Copyright (c) Microsoft Corporation. All rights reserved.

Licensed under the MIT License.

# Training, hyperparameter tune, and deploy with PyTorch Lightning

## Introduction:

## Prerequisite:
* Understand the [architecture and terms](https://docs.microsoft.com/azure/machine-learning/service/concept-azure-machine-learning-architecture) introduced by Azure Machine Learning
* install the AML SDK
* create a workspace and downlod its configuration file (`config.json`)

In [None]:
%matplotlib inline
import numpy as np
import os
import matplotlib.pyplot as plt

import azureml
from azureml.core import Workspace
from azureml.core import Experiment
from azureml.core import ScriptRunConfig
from azureml.core import Dataset
from azureml.core.compute import ComputeTarget, AmlCompute
from azureml.core.compute_target import ComputeTargetException
from azureml.core.conda_dependencies import CondaDependencies
from azureml.core import Environment
from azureml.telemetry import set_diagnostics_collection
from azureml.widgets import RunDetails
from azureml.train.hyperdrive import RandomParameterSampling, BayesianParameterSampling, BanditPolicy, HyperDriveConfig, PrimaryMetricGoal
from azureml.train.hyperdrive import choice, loguniform, uniform

In [None]:
# check core SDK version number
print('This code run confrimed - SDK version: 1.19.0')
print("Azure ML SDK Version: ", azureml.core.VERSION)

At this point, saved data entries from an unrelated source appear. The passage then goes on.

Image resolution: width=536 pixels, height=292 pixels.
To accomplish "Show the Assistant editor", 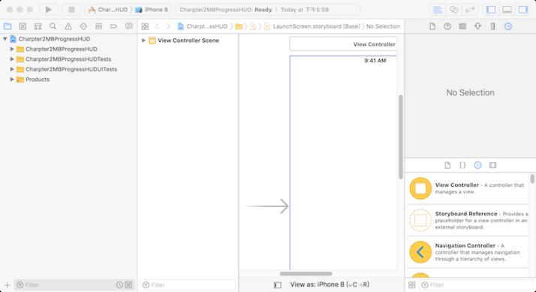I will (x=453, y=10).
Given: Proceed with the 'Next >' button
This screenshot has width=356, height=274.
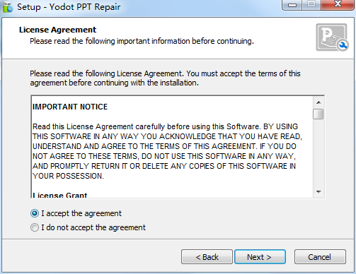Looking at the screenshot, I should (x=260, y=257).
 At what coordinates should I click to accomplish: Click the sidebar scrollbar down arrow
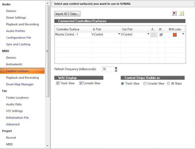click(47, 146)
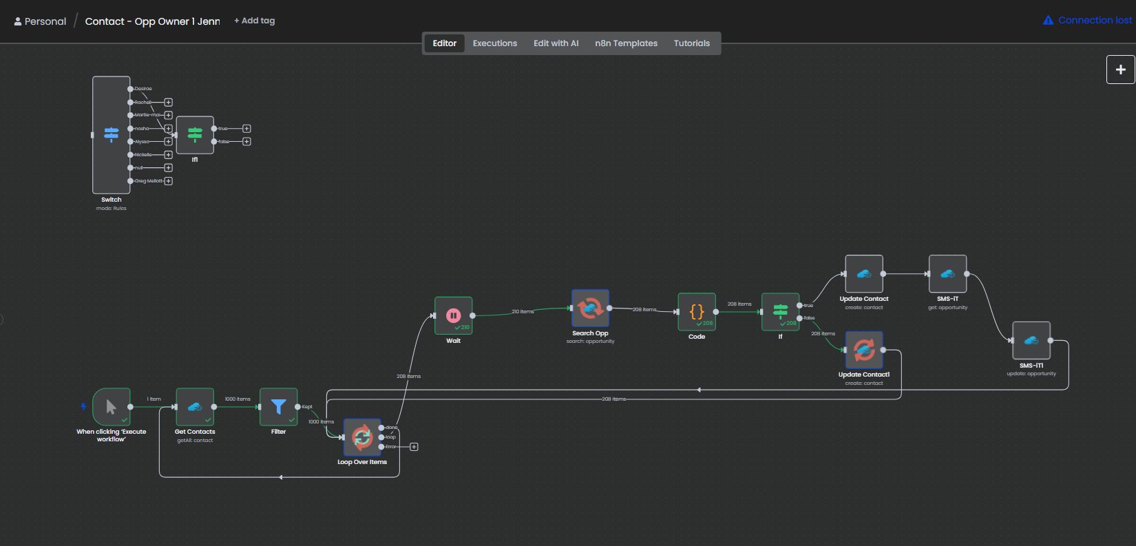Select the Wait node icon

453,315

set_diagnostics_collection(send_diagnostics=True)

## Initialize workspace
Initialize a [Workspace](https://docs.microsoft.com/azure/machine-learning/service/concept-azure-machine-learning-architecture#workspace) object from the existing workspace you created in the Prerequisites step. `Workspace.from_config()` creates a workspace object from the details stored in `config.json`.

In [None]:
ws = Workspace.from_config()
print('Workspace name: ' + ws.name, 
      'Azure region: ' + ws.location, 
      'Subscription id: ' + ws.subscription_id, 
      'Resource group: ' + ws.resource_group, sep='\n')

exp = Experiment(workspace=ws, name='ImageClassification-PyTorchLightning')

## Connect dataset
In order to train on the `cat_dogs` dataset that was created via Azure ML SDK or Portal.

In [None]:
dataset = Dataset.get_by_name(ws, name='cat_dogs')

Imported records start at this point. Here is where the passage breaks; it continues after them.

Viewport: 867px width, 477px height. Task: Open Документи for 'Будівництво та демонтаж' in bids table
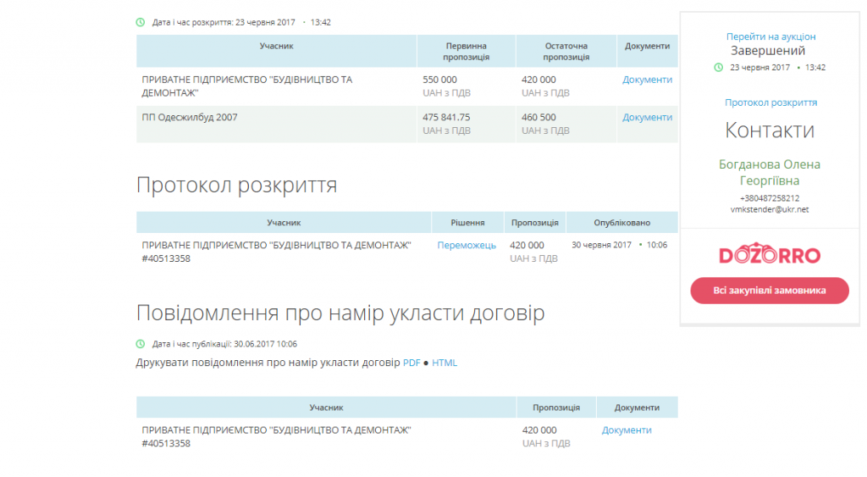(647, 80)
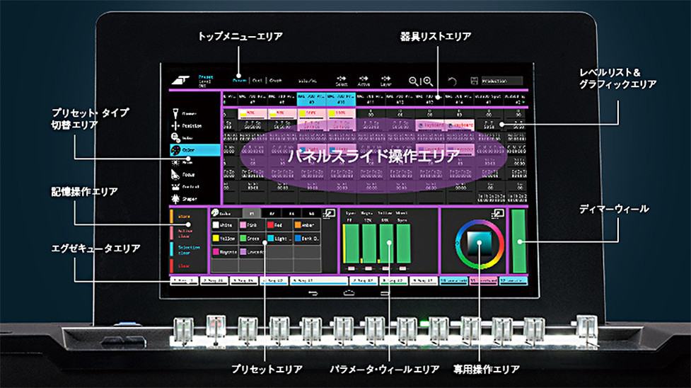Tap the Select arrow icon in top menu
Image resolution: width=691 pixels, height=388 pixels.
pyautogui.click(x=342, y=80)
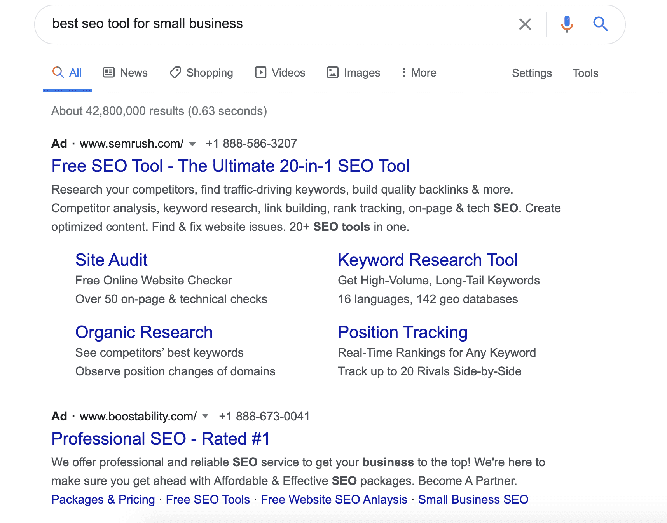The image size is (667, 523).
Task: Go to the Position Tracking sitelink
Action: click(402, 332)
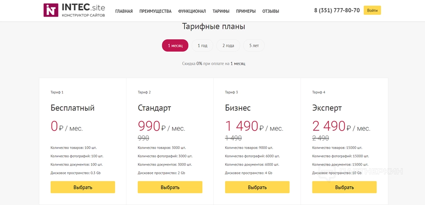Click Выбрать for the Эксперт plan
The image size is (425, 205).
[x=344, y=187]
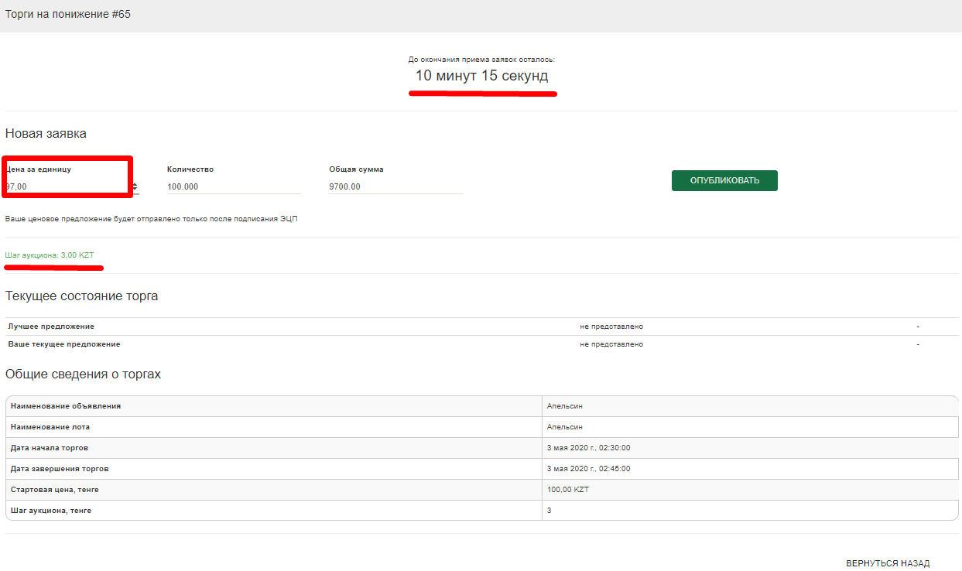The image size is (962, 571).
Task: Focus the Количество field with 100.000
Action: tap(233, 186)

# Set training cluster - AmlCompute
You can create a [compute target](https://docs.microsoft.com/azure/machine-learning/service/concept-azure-machine-learning-architecture#compute-target) for training your model.

In [None]:
compute_target = ComputeTarget(workspace=ws, name='gpucluster6')
compute_target

## Calcurate Count of GPU

This is for useful **multi GPU** senario like NC12,24 series.

vm_size list
https://docs.microsoft.com/en-us/azure/virtual-machines/linux/sizes-gpu

In [None]:
import json
import re

comp_dict = compute_target.get_status().serialize()
vm_size = comp_dict['vmSize']
print(vm_size)

def get_gpu_count(vm_size):
    pattern=r'\d{1,2}'
    s = re.search(pattern, vm_size)
    gpu_count = vm_size[s.start():s.end()]
    return int(gpu_count) // 6

n_gpu = get_gpu_count(vm_size)
print('gpu_count:' + str(n_gpu))

## Create an environment
Define a conda environment YAML file with your training script dependencies and create an Azure ML environment.

Reference for-

Document:
https://docs.microsoft.com/ja-jp/azure/machine-learning/how-to-use-environments#use-a-prebuilt-docker-image

base_image:
https://github.com/Azure/AzureML-Containers

In [None]:
env = Environment.from_conda_specification('my_pl', 'environment.yml')
# specify a GPU base image
env.docker.enabled = True
env.docker.base_image = (
    "mcr.microsoft.com/azureml/openmpi3.1.2-cuda10.2-cudnn8-ubuntu18.04"
)

# Prepare training script

Now you will need to create your training script. In this tutorial, the training script is already provided for you at `train.py`. In practice, you should be able to take any custom training script as is and run it with Azure ML without having to modify your code.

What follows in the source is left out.